TEXTO DE ORIGEM:
-*-

Os Panama Papers e a corrupção legalizada

  

A realidade que emerge dos Panama Papers é uma de divisão de classes, pura e simples. Eles demonstram como uma casta de ricos vive em um mundo separado em que regras diferentes se aplicam, em que o sistema legal e a autoridade policial são intensamente torcidos e não apenas protegem os ricos, mas estão prontos a sistematicamente moldar a lei para acomodá-los. (...)
Há já muitas reações da direita liberal aos Panama Papers que jogam a culpa nos excessos de nosso Welfare State (ou o que restou dele): afinal, como há tantos impostos, não é de surpreender que os proprietários tentem deslocar seus recursos financeiros para lugares com menos taxação, uma “planejamento tributário” que em última instância não chega a ser ilegal… 

Slavoj Žižek 
A única coisa verdadeiramente surpreendente do episódio dos “Panama Papers” é que sua revelação não trouxe nada de surpreendente: não aprendemos exatamente o que esperávamos aprender? Mas, é claro, uma coisa é saber de forma geral, outra é ter dados concretos do que se passava. É um pouco como descobrir que seu parceiro sexual está pulando a cerca – pode-se até aceitar o conhecimento abstrato do caso, mas a dor surge quando descobrimos os detalhes picantes, quando vemos as fotos do que estavam fazendo… então agora, com os Panama Papers, nos revelaram algumas das fotos obscenas da pornografia financeira, e não podemos mais fingir que não sabemos.

-*-

ITENS FORNECIDOS:
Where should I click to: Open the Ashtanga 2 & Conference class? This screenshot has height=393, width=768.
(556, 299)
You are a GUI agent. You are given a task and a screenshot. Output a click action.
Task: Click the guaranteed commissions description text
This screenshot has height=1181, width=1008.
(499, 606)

-*-

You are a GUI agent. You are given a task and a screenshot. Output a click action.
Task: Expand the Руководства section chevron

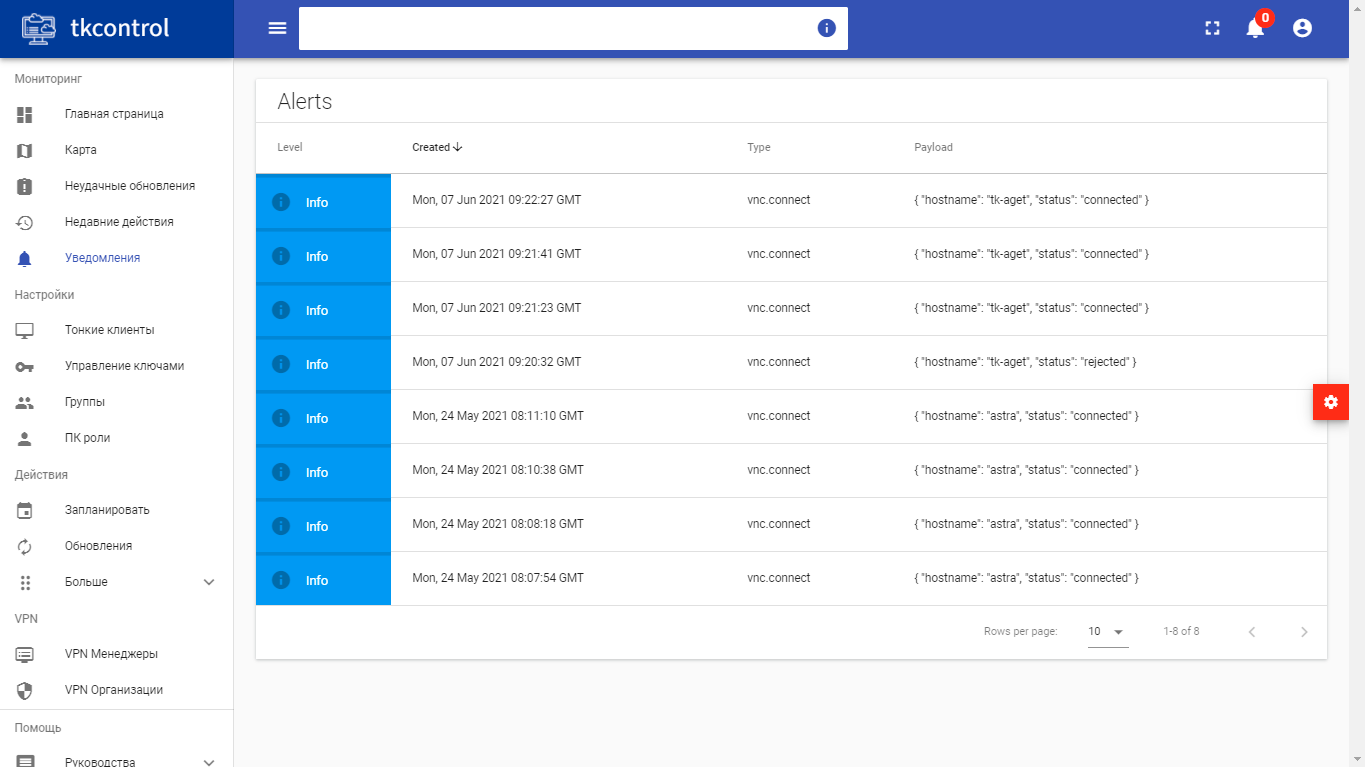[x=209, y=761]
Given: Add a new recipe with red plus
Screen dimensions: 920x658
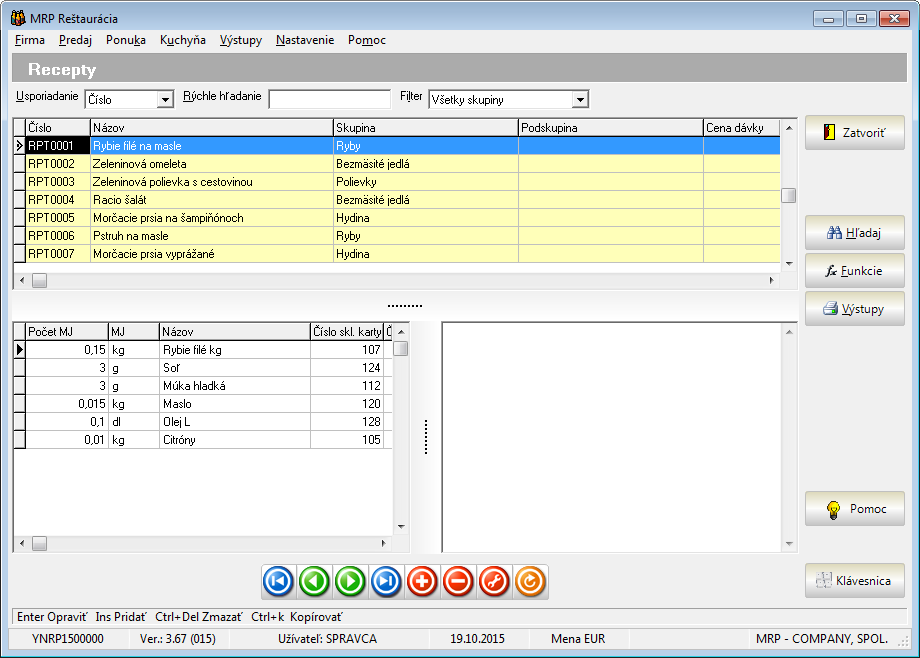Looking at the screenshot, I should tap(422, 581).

-*-

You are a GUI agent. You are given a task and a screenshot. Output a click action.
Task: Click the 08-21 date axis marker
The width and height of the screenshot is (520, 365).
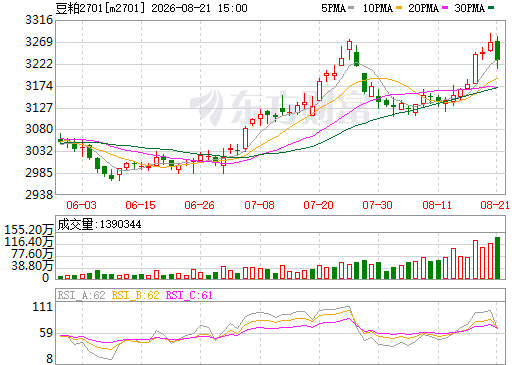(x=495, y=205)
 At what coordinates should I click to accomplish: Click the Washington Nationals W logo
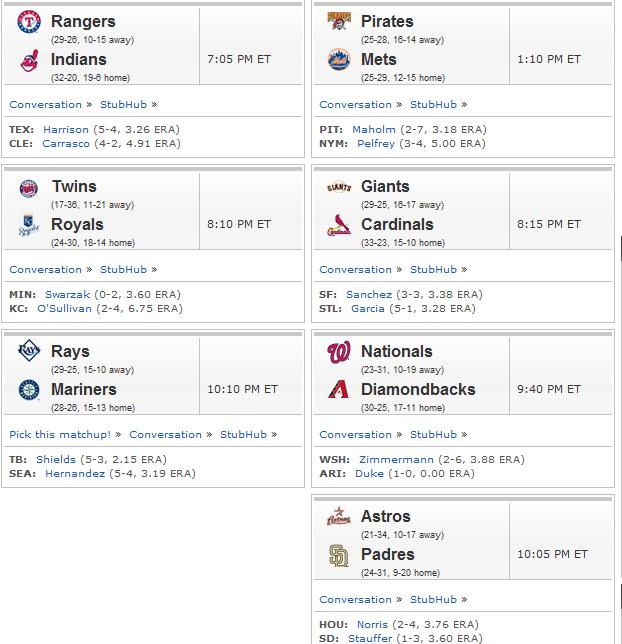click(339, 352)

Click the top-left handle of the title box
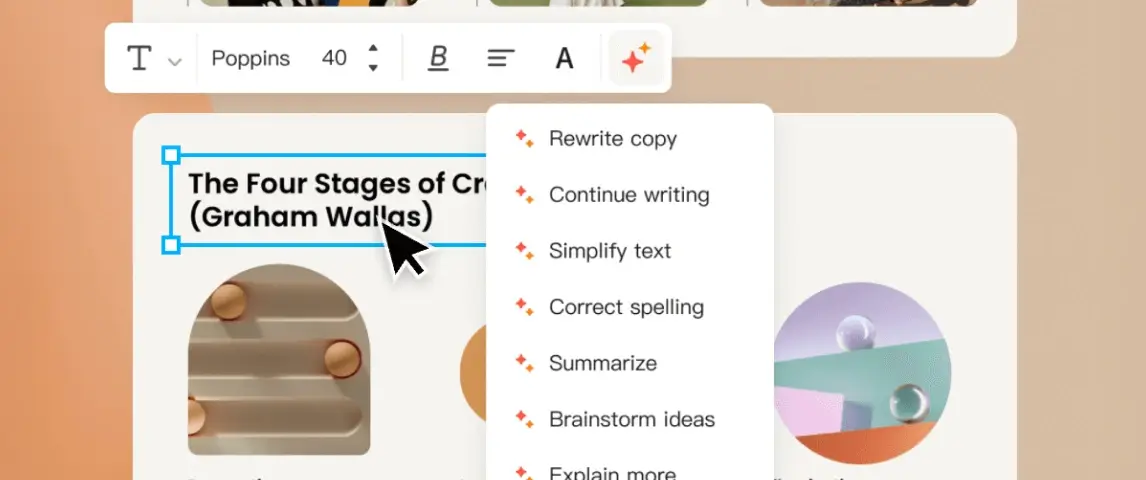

-*-

REQUISITOS DA TAREFA:
Repita integralmente o texto sobre os Panama Papers, sem alterar nenhuma palavra.

RESPOSTA COMPLETA:
Os Panama Papers e a corrupção legalizada

  

A realidade que emerge dos Panama Papers é uma de divisão de classes, pura e simples. Eles demonstram como uma casta de ricos vive em um mundo separado em que regras diferentes se aplicam, em que o sistema legal e a autoridade policial são intensamente torcidos e não apenas protegem os ricos, mas estão prontos a sistematicamente moldar a lei para acomodá-los. (...)
Há já muitas reações da direita liberal aos Panama Papers que jogam a culpa nos excessos de nosso Welfare State (ou o que restou dele): afinal, como há tantos impostos, não é de surpreender que os proprietários tentem deslocar seus recursos financeiros para lugares com menos taxação, uma “planejamento tributário” que em última instância não chega a ser ilegal… 

Slavoj Žižek 
A única coisa verdadeiramente surpreendente do episódio dos “Panama Papers” é que sua revelação não trouxe nada de surpreendente: não aprendemos exatamente o que esperávamos aprender? Mas, é claro, uma coisa é saber de forma geral, outra é ter dados concretos do que se passava. É um pouco como descobrir que seu parceiro sexual está pulando a cerca – pode-se até aceitar o conhecimento abstrato do caso, mas a dor surge quando descobrimos os detalhes picantes, quando vemos as fotos do que estavam fazendo… então agora, com os Panama Papers, nos revelaram algumas das fotos obscenas da pornografia financeira, e não podemos mais fingir que não sabemos.